## Problem description
Go to the line in the entries below that holds "copyright i-bitz 2020 (149, 2506)" and repeat exactly from there through the line that holds "[i-bitz company limited Twitter", inclusive.

(Stored items)
- - - - - - -

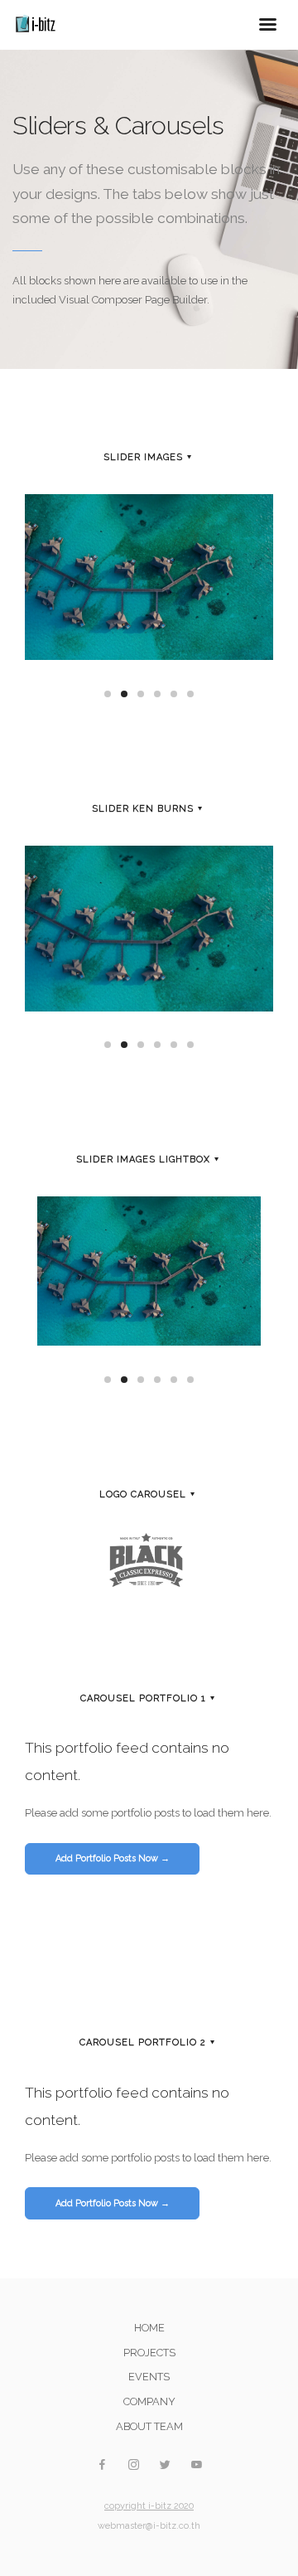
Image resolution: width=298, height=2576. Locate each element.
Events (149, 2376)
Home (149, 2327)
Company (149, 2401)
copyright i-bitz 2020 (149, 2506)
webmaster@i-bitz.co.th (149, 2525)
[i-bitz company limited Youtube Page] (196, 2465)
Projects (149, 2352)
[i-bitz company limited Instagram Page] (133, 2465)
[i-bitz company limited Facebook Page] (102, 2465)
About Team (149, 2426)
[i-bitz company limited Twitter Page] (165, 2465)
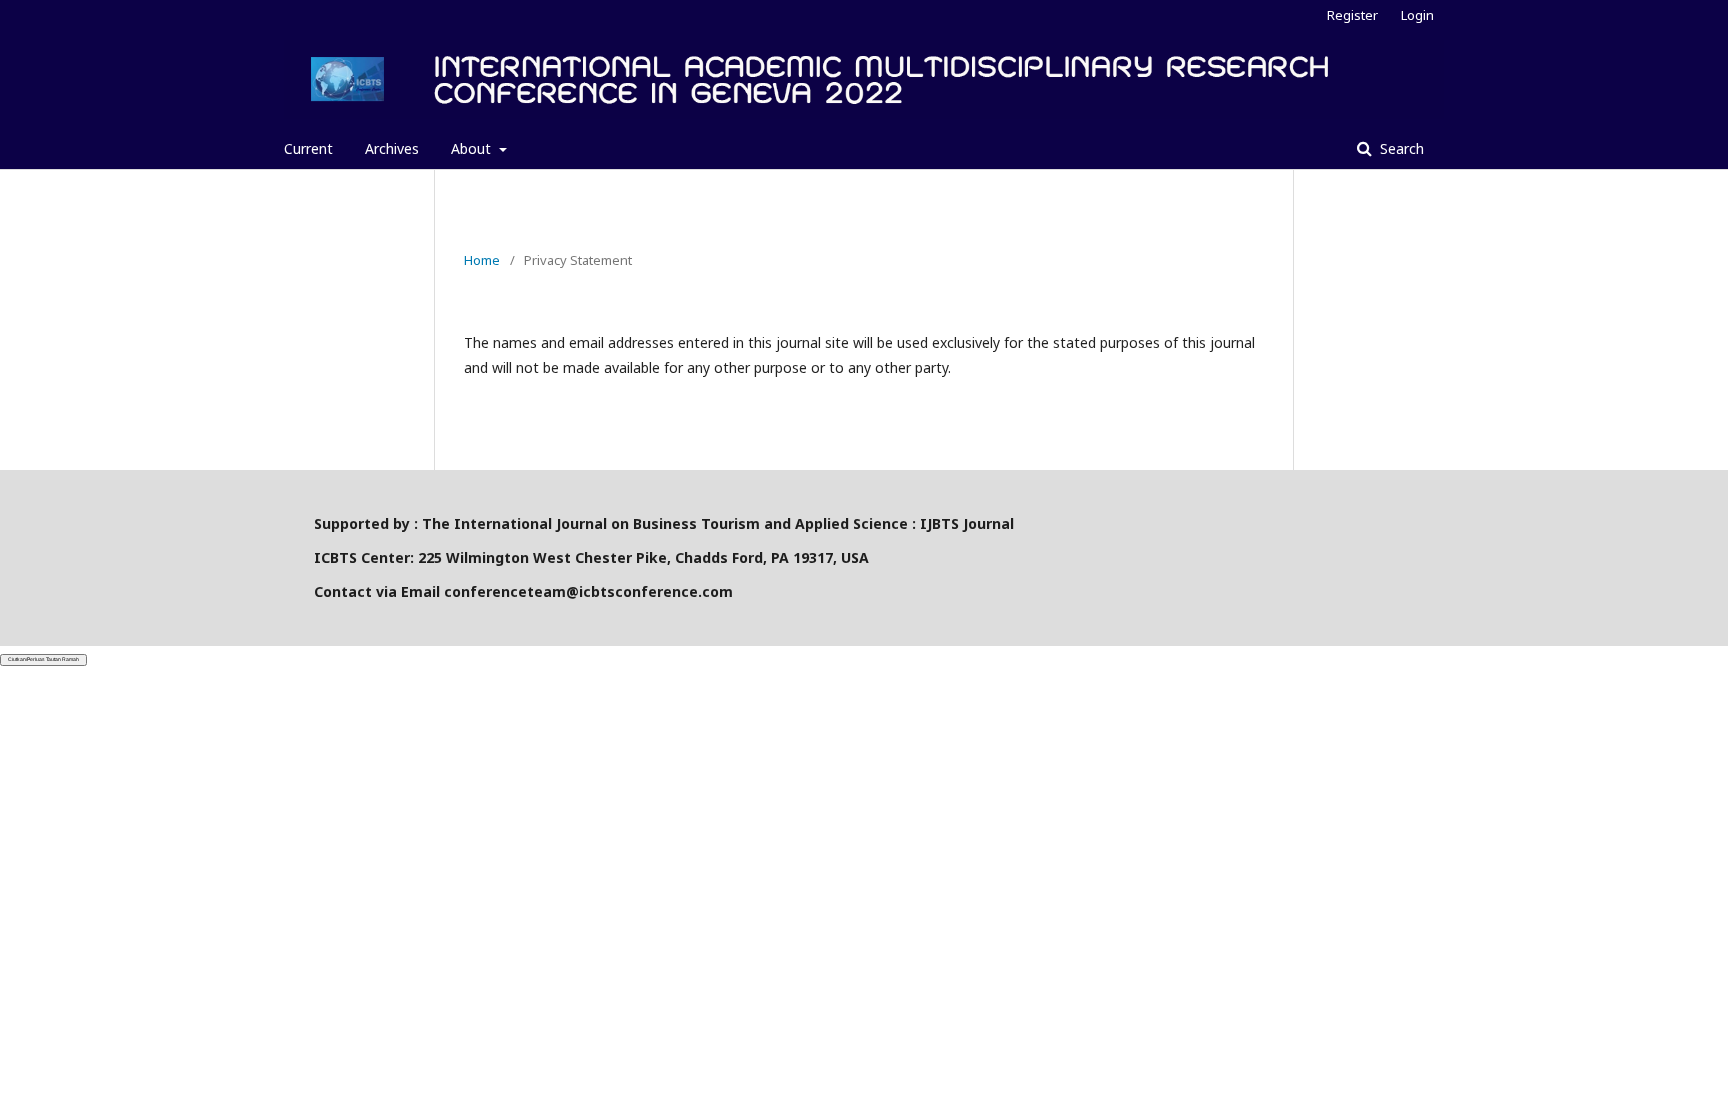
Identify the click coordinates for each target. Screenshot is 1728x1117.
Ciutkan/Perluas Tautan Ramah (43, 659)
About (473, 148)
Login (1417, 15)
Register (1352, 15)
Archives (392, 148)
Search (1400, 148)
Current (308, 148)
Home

- - - - - - -

## Response area
copyright i-bitz 2020 (149, 2506)
webmaster@i-bitz.co.th (149, 2525)
[i-bitz company limited Youtube Page] (196, 2465)
Projects (149, 2352)
[i-bitz company limited Instagram Page] (133, 2465)
[i-bitz company limited Facebook Page] (102, 2465)
About Team (149, 2426)
[i-bitz company limited Twitter Page] (165, 2465)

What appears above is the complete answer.